Thoughts? Suggestions? Apologies in advance for picture quality!


----------



## jpbdh4 (Feb 28, 2016)

Will be an all male hap/ peacock tank.


----------



## DJRansome (Oct 29, 2005)

They should be happy in there.


----------



## jpbdh4 (Feb 28, 2016)

Thanks for your tank blessing!


----------



## Fish Jerk (Mar 9, 2016)

Looks great but I would put even more rocks...


----------



## dledinger (Mar 20, 2013)

Great work. Looks incredible.


----------



## somebody (May 13, 2014)

It'll be perfect. The tank looks simple, black and white, then the males color will really pop.


----------



## jpbdh4 (Feb 28, 2016)

Thanks. Was more difficult than I thought designing a 'simple', clean tank. My wife's original auqua scape looked like clown threw up in a pre school art class. I made a deal that she could pick the fish if I had carte Blanche over everything else.

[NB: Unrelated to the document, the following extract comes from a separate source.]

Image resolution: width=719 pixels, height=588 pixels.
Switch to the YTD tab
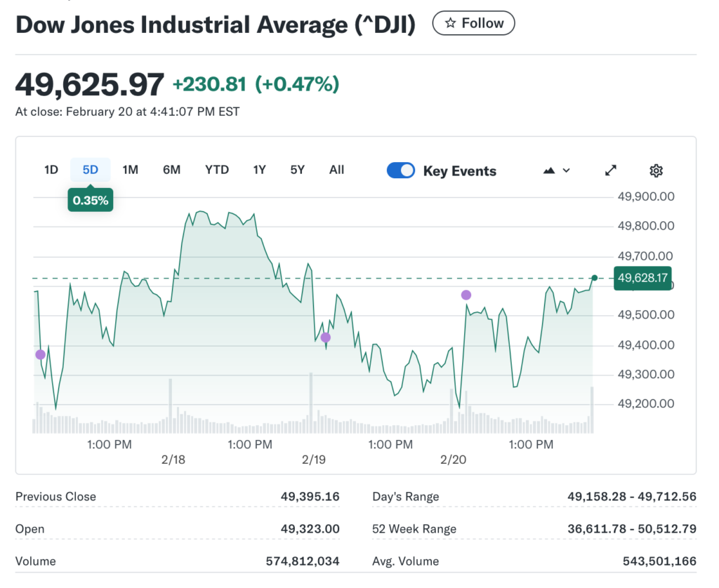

Was a win for both parties.


----------



## somebody (May 13, 2014)

And I thought my wife was the only one. Blue gravel with glow in the dark rocks scattered throughout, some God awful Nemo decorations, and not to mention the stock. Would have been glo-tetras, bala sharks, a gourami, angels, Oscar's, yellow labs, and if she could a clown fish. Completely oblivious to the fact that there are different water types. Bless her heart.


----------



## jpbdh4 (Feb 28, 2016)

Personally I dig anything that glows in the dark. Just not in the tank. Lol


----------